[WHAT THIS TASK INVOLVES]
Pick out every line in the material below that contains the string "text", matching case exactly, and copy each of those lines in full.

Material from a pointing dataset
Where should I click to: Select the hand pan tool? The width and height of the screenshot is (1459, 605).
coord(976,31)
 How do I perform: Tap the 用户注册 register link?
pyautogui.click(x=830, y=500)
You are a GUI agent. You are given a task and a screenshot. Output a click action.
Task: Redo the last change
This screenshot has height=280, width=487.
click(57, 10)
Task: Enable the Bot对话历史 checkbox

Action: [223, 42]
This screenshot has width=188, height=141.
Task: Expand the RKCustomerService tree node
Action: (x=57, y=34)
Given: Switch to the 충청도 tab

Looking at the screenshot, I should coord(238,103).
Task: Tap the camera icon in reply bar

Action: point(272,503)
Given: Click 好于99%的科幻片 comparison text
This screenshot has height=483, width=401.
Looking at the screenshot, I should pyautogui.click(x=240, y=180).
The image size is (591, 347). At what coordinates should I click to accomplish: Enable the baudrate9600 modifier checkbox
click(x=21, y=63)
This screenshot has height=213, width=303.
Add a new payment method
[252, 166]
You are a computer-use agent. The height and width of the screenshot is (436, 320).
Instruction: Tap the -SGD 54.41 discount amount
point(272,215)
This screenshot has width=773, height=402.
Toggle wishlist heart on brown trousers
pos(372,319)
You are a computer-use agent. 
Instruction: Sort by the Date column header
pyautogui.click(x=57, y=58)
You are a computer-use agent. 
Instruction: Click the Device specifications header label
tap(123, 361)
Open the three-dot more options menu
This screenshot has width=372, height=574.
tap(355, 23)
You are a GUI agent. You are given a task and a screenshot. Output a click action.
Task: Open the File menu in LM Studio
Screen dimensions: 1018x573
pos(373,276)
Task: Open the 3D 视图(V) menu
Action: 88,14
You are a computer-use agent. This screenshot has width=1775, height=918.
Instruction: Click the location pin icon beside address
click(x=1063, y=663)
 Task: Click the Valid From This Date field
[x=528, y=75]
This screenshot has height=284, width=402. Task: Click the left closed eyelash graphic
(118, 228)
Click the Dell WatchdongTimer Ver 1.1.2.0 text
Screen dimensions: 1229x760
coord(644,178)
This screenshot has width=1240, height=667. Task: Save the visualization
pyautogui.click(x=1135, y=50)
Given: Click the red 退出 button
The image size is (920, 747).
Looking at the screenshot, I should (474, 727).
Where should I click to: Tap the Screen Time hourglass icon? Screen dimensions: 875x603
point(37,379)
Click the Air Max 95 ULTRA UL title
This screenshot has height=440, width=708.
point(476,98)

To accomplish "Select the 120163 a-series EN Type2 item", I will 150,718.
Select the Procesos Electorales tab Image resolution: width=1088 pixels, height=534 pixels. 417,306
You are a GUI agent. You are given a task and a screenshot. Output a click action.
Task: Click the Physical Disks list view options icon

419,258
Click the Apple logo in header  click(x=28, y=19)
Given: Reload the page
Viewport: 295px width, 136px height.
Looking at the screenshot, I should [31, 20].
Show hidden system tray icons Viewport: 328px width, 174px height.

[RIGHT ANSWER]
Given: Click 好于99%的科幻片 comparison text
Click the Dell WatchdongTimer Ver 1.1.2.0 text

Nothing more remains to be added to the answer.